The foreign ministers of South Korea, the U.S. and Japan will hold a tripartite meeting in Washington Monday to show a united front against North Korea.

“We will maintain our basic diplomatic approach toward North Korea in dealing with its denuclearization, curbing North Korea’s provocations and leading North Korea in a better direction,” said Kim Young-sun, spokesman of the Ministry of Foreign Affairs and Trade, during a regular media briefing.

But the tripartite meeting, he said, “will try to send out a firmer and clearer message” to North Korea. “It will be a satisfying outcome if [the foreign ministers] can reach a specific agreement.”
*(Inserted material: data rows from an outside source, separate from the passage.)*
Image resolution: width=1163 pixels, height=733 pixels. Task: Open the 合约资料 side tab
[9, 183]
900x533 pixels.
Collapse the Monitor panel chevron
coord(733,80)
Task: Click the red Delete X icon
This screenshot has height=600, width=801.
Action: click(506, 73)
The Washington meeting of Foreign Minister Kim Sung-hwan and his counterparts in the U.S. and Japan, Hilary Clinton and Seiji Maehara, was arranged as the countries were looking for effective ways to respond to the North Korea’s recent provocations, including the deadly shelling of Yeonpyeong Island late last month and the revelation of a new uranium enrichment facility in the North.
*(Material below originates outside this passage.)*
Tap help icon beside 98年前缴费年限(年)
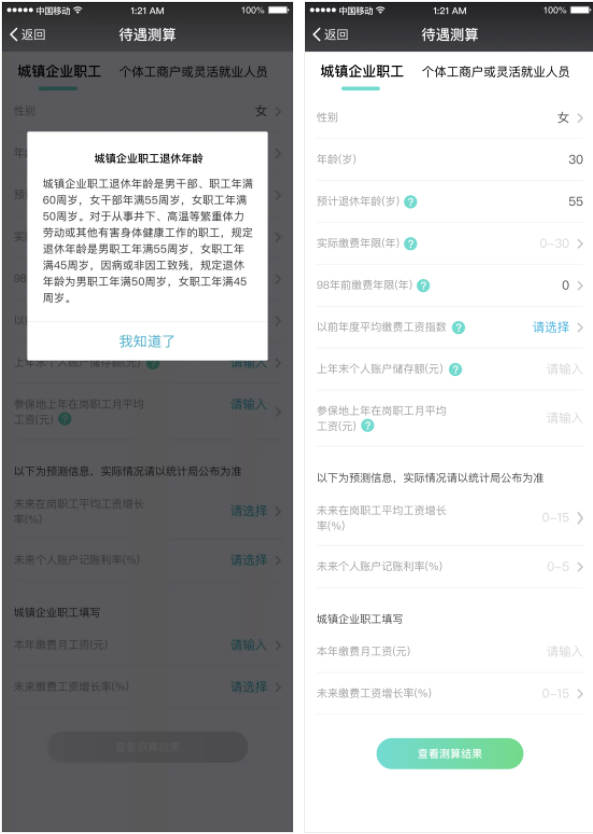Viewport: 593px width, 834px height. pos(423,286)
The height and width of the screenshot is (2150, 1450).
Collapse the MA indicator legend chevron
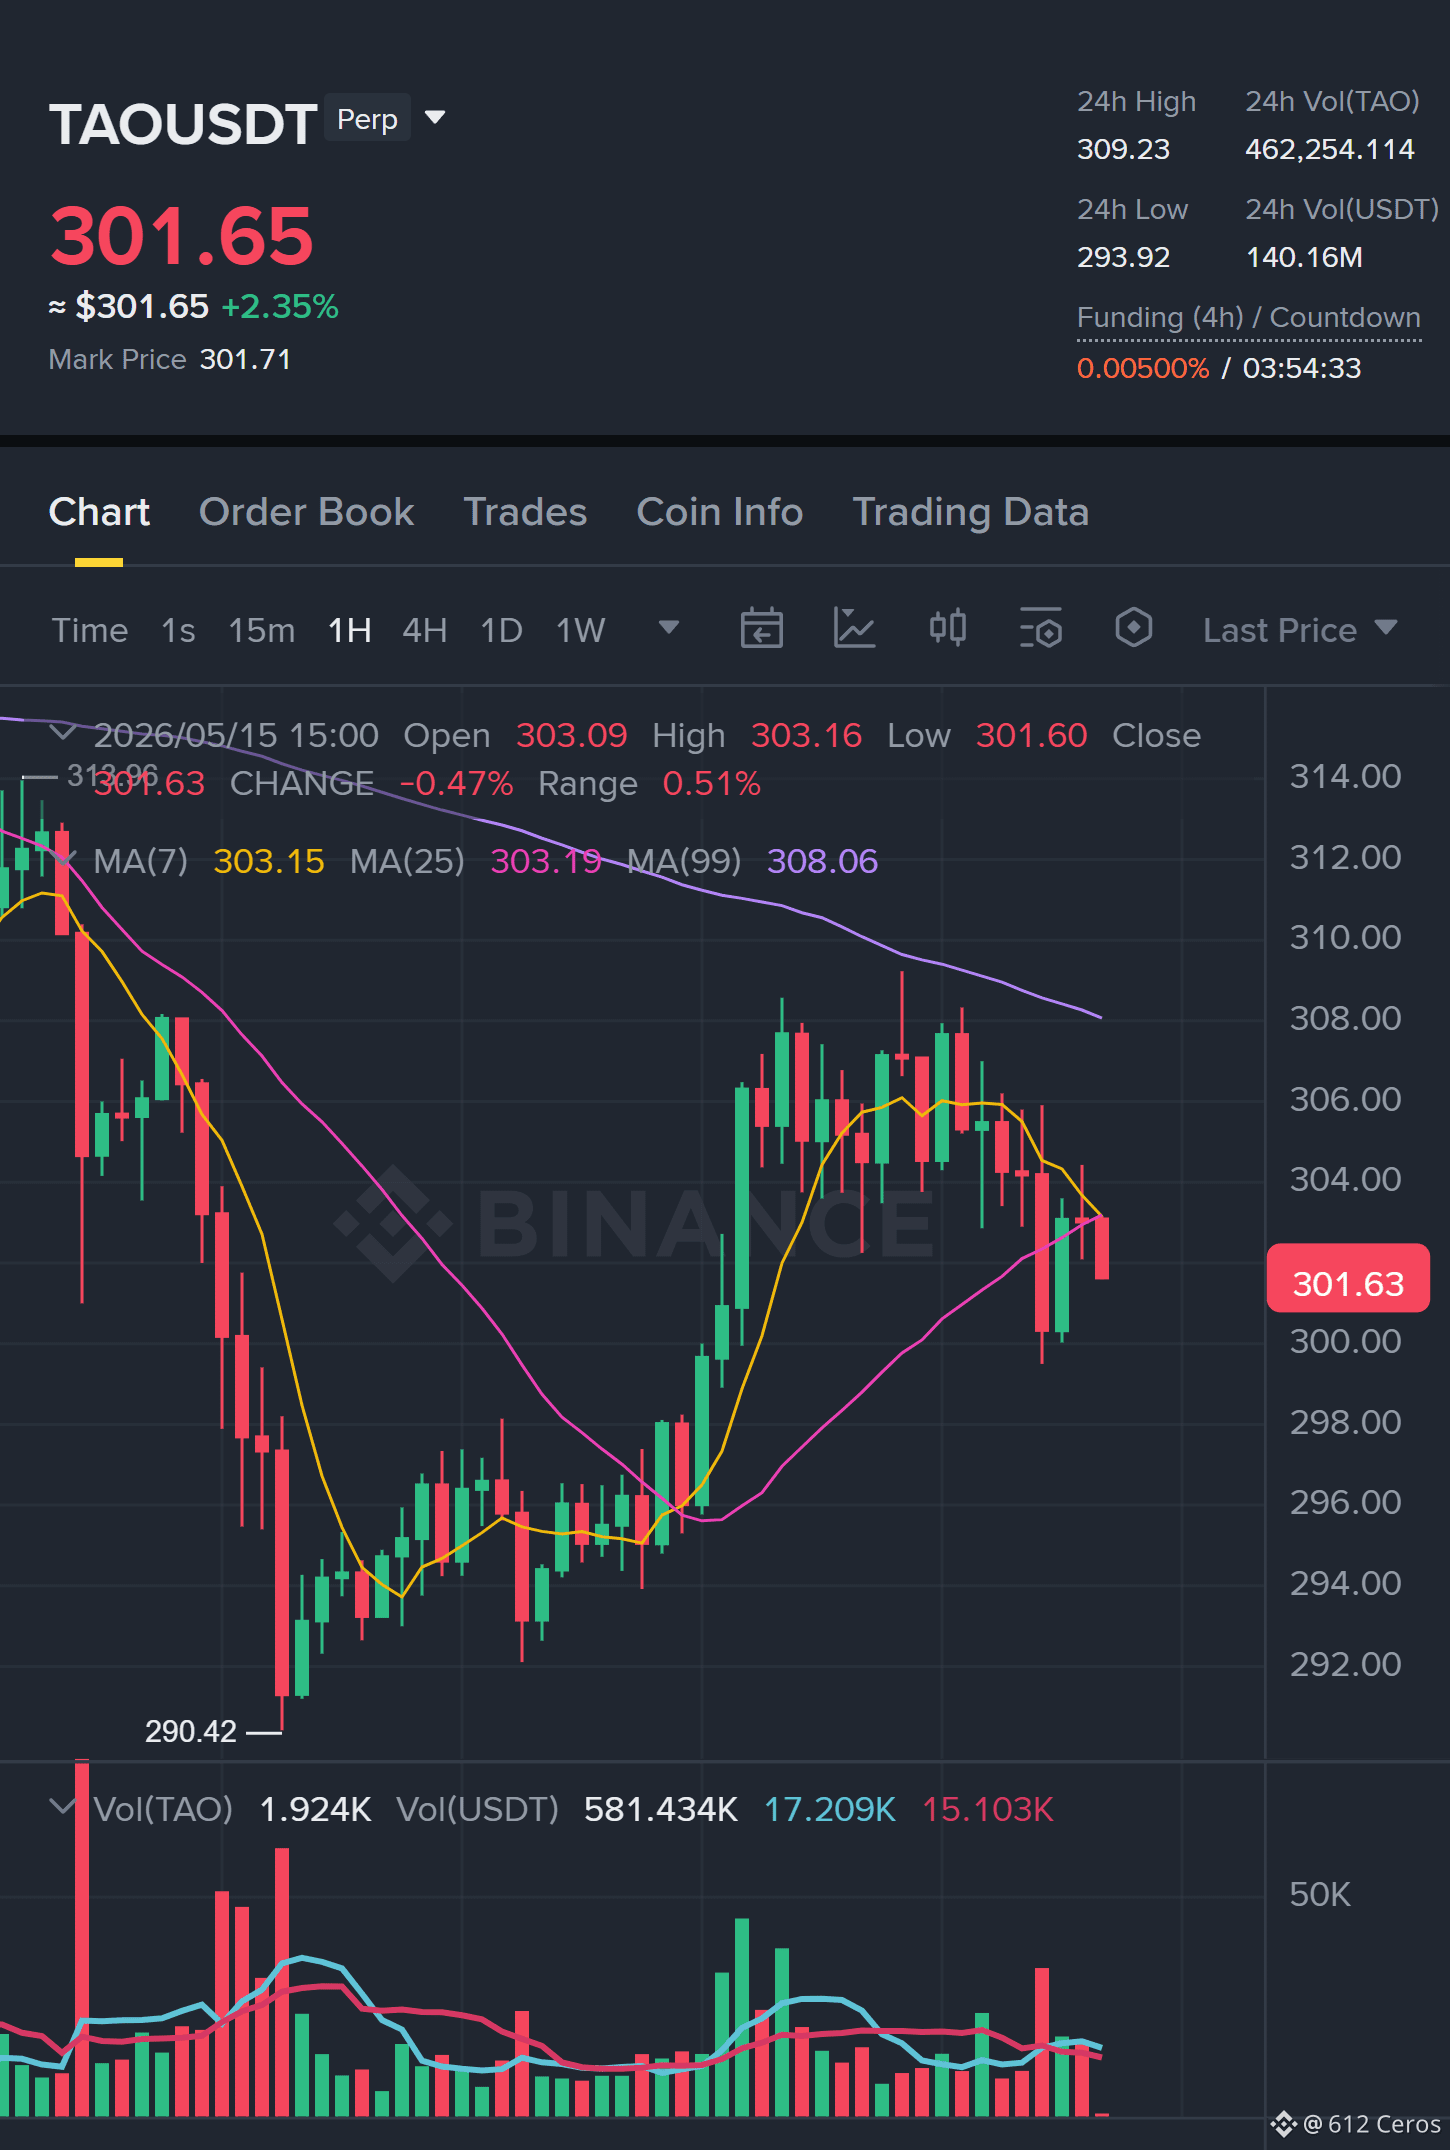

A day before the ministers’ meeting, working-level officials from the three countries gathered in Washington. Wi Sung-lack, South Korea’s top nuclear envoy, met Kurt Campbell, U.S. assistant secretary of state for East Asian and Pacific affairs, and Akitaka Saiki, director general of the Japanese Foreign Ministry’s Asian and Oceanian Affairs Bureau.

The gathering was held to fine-tune the agenda to be discussed at the ministers’ meeting, Kim said.
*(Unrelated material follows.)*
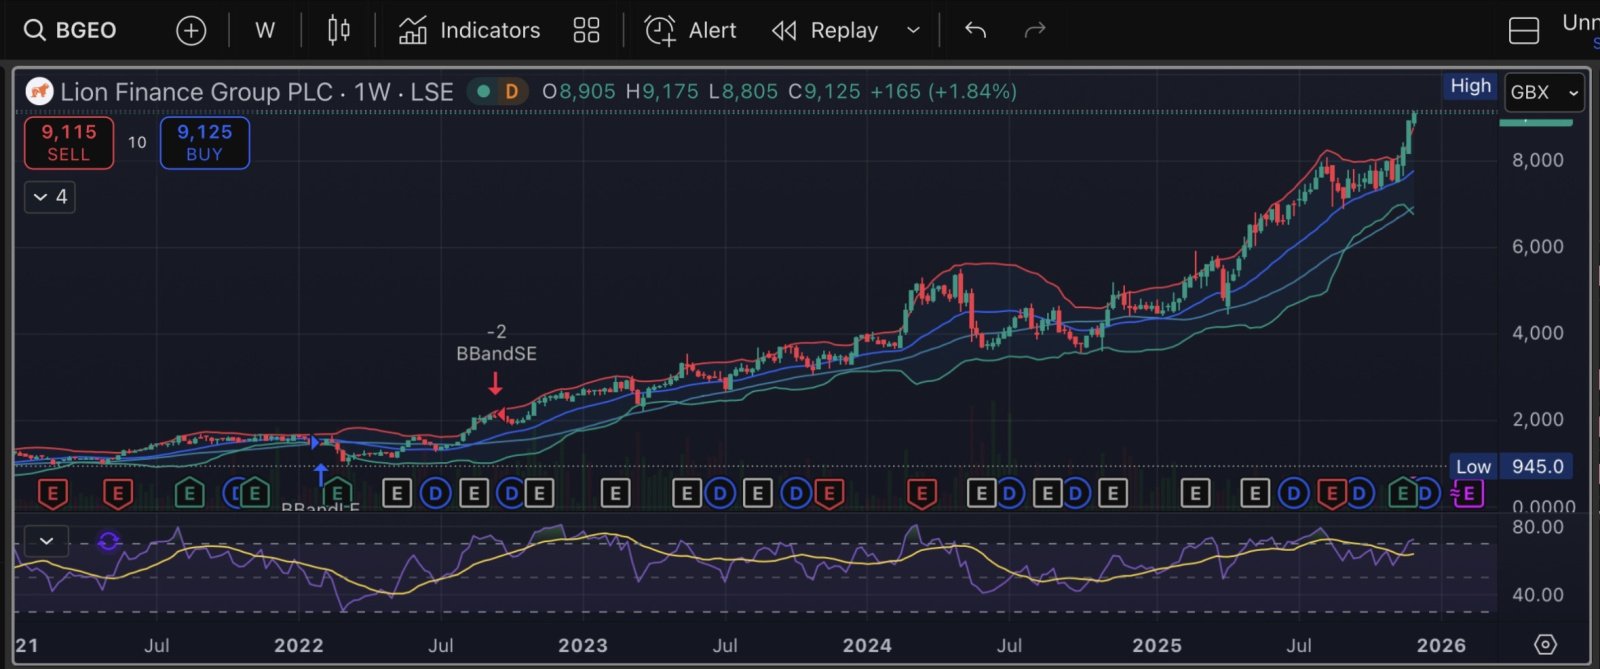This screenshot has height=669, width=1600.
Task: Click the 9,115 SELL button
Action: pos(69,143)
The ministers’ meeting has drawn attention because it is being held after the three countries had negative reactions to a suggestion by China for a meeting of the delegations of the six-party talks on North Korea’s denuclearization. The six-party talks, suspended in April 2009 with the North’s withdrawal, also include Russia.

The Washington Post, citing an unidentified U.S. official, reported that the U.S. is creating an anti-China bloc in Northeast Asia and adjusting its relations with South Korea and Japan.

Seoul stressed that the ministers’ meeting is not meant to pursue separate three-party talks, excluding China and Russia.

Meanwhile, Chinese President Hu Jintao had a telephone conversation with U.S. President Barack Obama yesterday and reiterated China’s call for a “cool and rational” response to the crisis on the Korean Peninsula, according to China’s Foreign Ministry.